Supporters of people who have experienced sexual assault
Contributed by Penny Pestano and Chrystina Stanford and current to January 2018
My Friend Or Family Member Has Been Sexually Assaulted, What Can I Do?
If someone chooses to tell you that they have been assaulted then they are investing a lot of trust in you. Your reactions are important, you can be just as pivotal in the survivor’s recovery as any professional. The attitudes and responses of those closest to a person who has been assaulted have the capacity to either extend the crisis, or to help them deal with it.
It can be very difficult coping with the sexual assault of someone close to you. You may be feeling a range of emotions, including shock, confusion, disbelief, guilt or anger. You may feel helpless, and not know what to do. Feelings of anger towards the perpetrator or the desire for revenge are normal; however, they are not helpful for your loved one to hear or to have you act on. Try to be aware of your feelings and how they might impact. It is important that you get the support you need to talk through your feelings, whether this is a trusted friend or a counsellor.
Sexual assault is about a perpetrator taking power away from the person they are offending against. A person who has been sexually assaulted often feels powerless, a loss of control and they may experience fear during the offence that they were going to die. Letting the survivor make decisions about their recovery could be amongst the most important steps on their road to recovery.

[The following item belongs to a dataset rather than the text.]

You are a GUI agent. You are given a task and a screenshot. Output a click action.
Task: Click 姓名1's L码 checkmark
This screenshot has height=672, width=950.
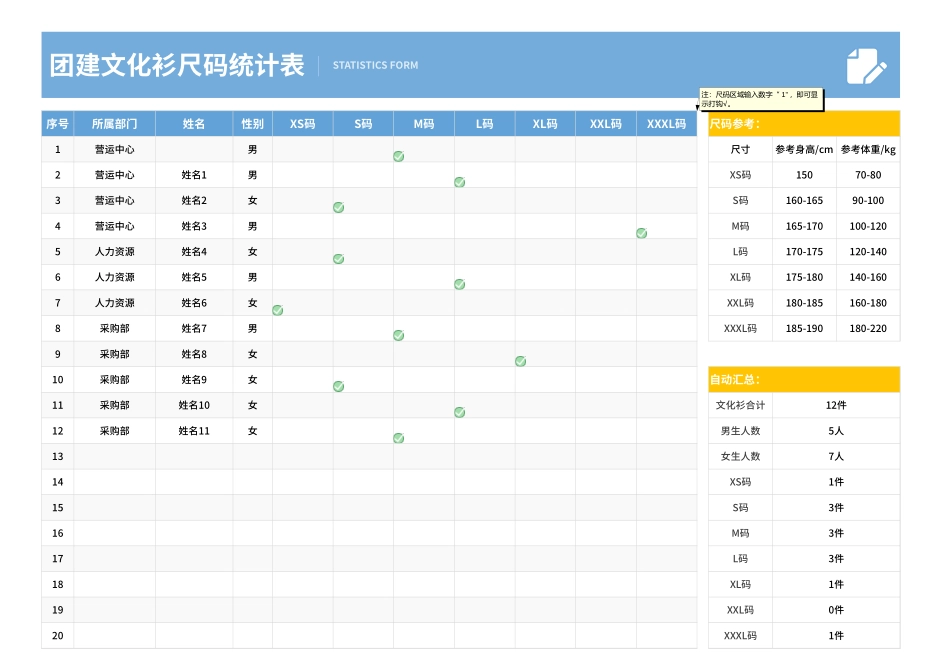(x=459, y=182)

It is important, therefore, that the survivor is given the time and space to make their own choices about what to do to regain some control. It is important that you respect their decisions, even if they go against what you believe to be right, or what you want to happen. It is important that the survivor decides who they will tell about the sexual assault(s), and that you don’t tell others about what happened without the survivor’s consent. To tell others may cause the survivor to feel a further sense of powerlessness.

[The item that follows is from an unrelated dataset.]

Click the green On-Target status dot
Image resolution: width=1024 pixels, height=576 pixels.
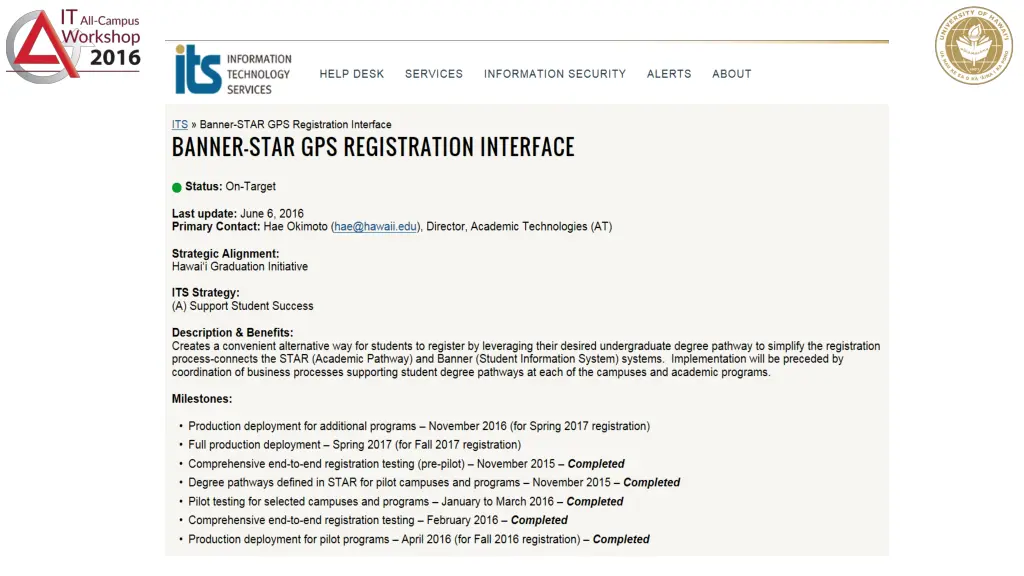point(176,187)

A survivor may also feel embarrassed, ashamed, humiliated, guilty, mistrustful, angry or revengeful. Their moods may fluctuate and they may say or do things that are out of character. All of these emotions are normal reactions to sexual assault. You can support their anger and rage when directed outwards in non-destructive ways. If you express discomfort with these emotions and discourage them from expressing them, they may be directed inwards and become destructive and harmful.

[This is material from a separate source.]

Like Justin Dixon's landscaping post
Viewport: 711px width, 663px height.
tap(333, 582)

Sexual assault is always the responsibility of those who commit it, and it is important that you do not blame the survivor for the criminal offence committed against them. Regardless of whether the person close to you fought or cooperated with the offender, they made the best decision they could at the time to survive the offence(s).
Some family and friends of survivors do things to try and protect their loved one following the offences. Whilst safety is important, it is important you don’t overprotect the survivor, as this may be taking away control from them, they need to regain control of their life. The survivor needs support to make their own decisions, it is their needs that need to be met and you can let them know you are there if they need you, but allow them to ask for help as they need it.
When supporting your family member or friend, it is unhelpful for them if you ask probing questions about the sexual aspects of the offence. Sexual assault is not about sex, it is a criminal offence in which sex was used to overpower and control the survivor. It is helpful to ask them what things concern them the most. In your communications with the survivor, be natural and let them know you are willing to listen if they want to talk. Many survivors find it difficult to speak to those closest to them due to their feelings of shame and embarrassment; you can support the survivor by encouraging them to speak with a counsellor.
A person who has been assaulted needs to be believed, to be listened to, and to be allowed time and space to recover from their experience. As someone close to the survivor, it is important that you do not send any message to them, whether it be verbal or non-verbal, that communicates in any way that it is not okay to discuss the sexual assault (for example, saying “it’s best if you don’t think about it”, changing the topic of conversation or making a facial expression indicating you don’t want to talk about it.
Whilst survivors often want to forget that the assault ever took place, it is not helpful if you make them think they have to push it aside, as this means they are being shut down and this may extend their process of recovery. Try not to avoid the subject, get the support you need so you can be emotionally available for you friend or family member when they need you. Encourage the survivor to express their feelings, but also be mindful that there will be times they do not wish to speak about their thoughts or feelings, and it is important that you respect their right to privacy. Try also to act in the normal ways you always have, for a survivor, regaining a sense of normality is important, and you can play a role in this.
The CRCC supports family and friends of survivors. You are welcome to contact CRCC for support. See
Contacts and Resources for more information.
My Partner Has Been Sexually Assaulted, What Can I do?
If it is your partner who has been sexually assaulted, you are likely to be feeling a range of intense emotions and all of the information and suggestions noted above are also relevant to you (see
My friend, family member has been sexually assaulted, what can I do?). In addition to this, showing affection can be important as it can express that you care. If you have been relating in sexual ways in your relationship, it may be best to show affection in non-sexual forms of touching, and wait for your partner to indicate they are comfortable with being sexual again.
Many survivors feel they do not want to be sexual for a period of time after they have been sexually assaulted. It is important that you respect this need for your partner to not be sexual for some time. Their body, mind and emotions need time to recover and your support in allowing this time is important for your partner’s healing. If you are struggling with what has happened to your loved one, or want some support or advice, you are welcome to access services at the CRCC. This includes use of the crisis line, and counselling services.